As a pre-requisite to the answer, we need to have good questions, high-quality questions that we can chew on. With mindfulness practice, we become aware of all that we have not been paying enough attention to. All our goodness and all our terrible badness has been crying out for change, or tugging at us gently, but we just haven’t given it our full attention.

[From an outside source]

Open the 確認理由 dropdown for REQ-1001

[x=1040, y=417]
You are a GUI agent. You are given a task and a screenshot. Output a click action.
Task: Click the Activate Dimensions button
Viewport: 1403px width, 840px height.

For our own benefit and for the benefit of the world, we must be fully awake and ready to face our darker, more obscure side – our self-deception. We have to. We must. We look at Orlando, Sandy Hook, rapists on campus, child molesters on airplanes – and we can’t just wince and turn away. As they say, We Are Orlando: our inability to face ourselves, for good or for bad, is rooted in the same inability as any perpetrator, with the blackest heart, that we see in the evening news. When I look at the video on YouTube of the guy with 264 rounds of ammunition, an AR 15, and a Glock easily hidden behind his shirt pants and pocket, I know we need to look at that which we don’t want to look at – our fear, our pain, even our horror.

Change comes from fearlessly recognizing our innate, indestructible goodness; change comes from fearlessly recognizing our terrible badness. Hopefully, our pursuit of mindfulness will not lead us towards ignoring either of these.